Gli effetti negativi di questa vicenda non termineranno con la probabile penale di Andrea Ravanelli. Altri lati oscuri accompagnano questa vicenda, così come tante altre con le quali il sindacato Unia si imbatte sempre più spesso. Alludiamo al ruolo e alla responsabilità dei vari committenti, studi d’architettura e d’ingegneria, direzione lavori. La Muvartes SA si fregia di aver collaborato con diversi “professionisti elvetici”: gli studi d’architettura A++ Lugano – Arch sa e Arlan.ch Sagl di Lugano, lo studio d’ingegneria Rolando Spadea Sagl di Lugano, la DC Domus Constructa Direzione Lavori Sagl di Mendrisio. Sui cantieri gestiti da queste società hanno lavorato i gessatori che hanno sporto denuncia presso il Ministero pubblico. A questo punto è inevitabile porsi una serie di domande. Per esempio, perché dei professionisti del settore dell’edilizia appaltano dei lavori importanti a una ditta, nel nostro caso la Muvartes SA, che ha operato solo sporadicamente sul territorio, quindi incapace di offrire quelle garanzie derivanti da una lunga esperienza nell’edilizia ticinese? Non esistono sul territorio cantonale ditte competenti, capaci di assumere lavori di plafonatura, di posa di cappotti esterni, ecc.? Porre la domanda, significa già immaginare la risposta: la Muvartes SA ha ottenuto questi appalti perché ha offerto prezzi particolarmente “convenienti”, prezzi più vicini a quelli italiani che a quelli ticinesi. E allora ci permettiamo di porre un’altra domanda: è possibile che questi “professionisti ticinesi” non fossero a conoscenza dei prezzi locali per le opere di gessatura e quindi non abbiano rimarcato la consistente differenza con quelli offerti dalla Muvartes SA? Non ci sembra oggettivamente possibile. La conclusione dunque è solo una: questi “professionisti” hanno scelto scientemente di dare lavoro a una ditta che pratica prezzi notevolmente più bassi rispetto a quelli del mercato ticinese, prezzi che possono essere proposti unicamente lucrando sulle condizioni salariali e di lavoro della forza-lavoro impiegata, praticando dunque spesso l’usura.
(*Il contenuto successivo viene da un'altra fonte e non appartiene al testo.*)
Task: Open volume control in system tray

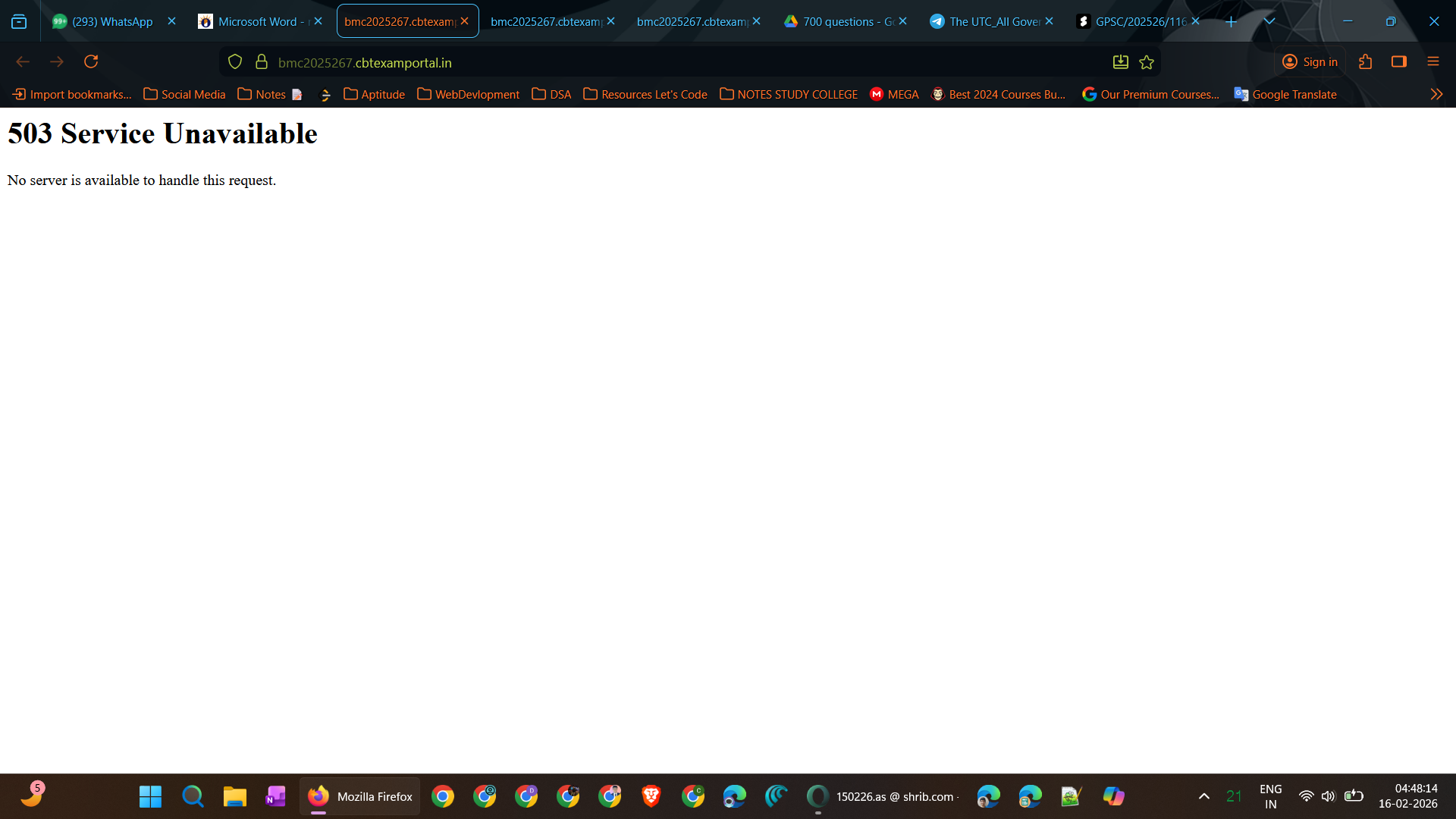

Appare evidente che per sconfiggere situazioni di dumping salariale e di atti criminosi come l’usura, diventa fondamentale colpire anche quei “committenti” compiacenti che favoriscono l’arrivo di imprese come Muvartes SA all’interno dei confini cantonali. Anzi, colpire questi “committenti” diventerà una priorità, per evitare che la “concorrenza sleale” basata sullo sfruttamento della forza-lavoro estera non diventi il grimaldello attraverso il quale peggiorare le condizioni di lavoro di tutti i gessatori attivi in Ticino.
Il caso Muvartes SA sarà la normalità legale di domani?
Infine, il caso Muvartes SA deve ricollegarci all’attualità che sta scuotendo il settore del gesso ticinese. Facciamo ovviamente riferimento alla decisione del padronato ticinese del gesso di disdire il contratto collettivo di lavoro (CCL). Se oggi possiamo denunciare e fare condannare una ditta come la Muvartes SA, è perché esiste il CCL, ossia un insieme di regole vincolanti che se non rispettate permettono di comunque organizzare una risposta a vari livelli. Se dal 1° gennaio 2017 non esisterà più un CCL del gesso in Ticino, la Muvartes SA potrebbe tranquillamente ritornare e questa volta applicare a suo piacimento qualsiasi livello salariale a lei gradito. Più in generale, “committenti” e ditte del gesso nostrane senza scrupoli potrebbero agire nella più assoluta legalità, imponendo salari e condizioni di lavoro indegne. La strada spianata che ci porterà in una giungla sociale. È possibile che l’Associazione Ticinese Mastri Gessatori e Plafonatori (ATMGP) non si renda conto che con la sua scelta scriteriata si sta scavando la fossa?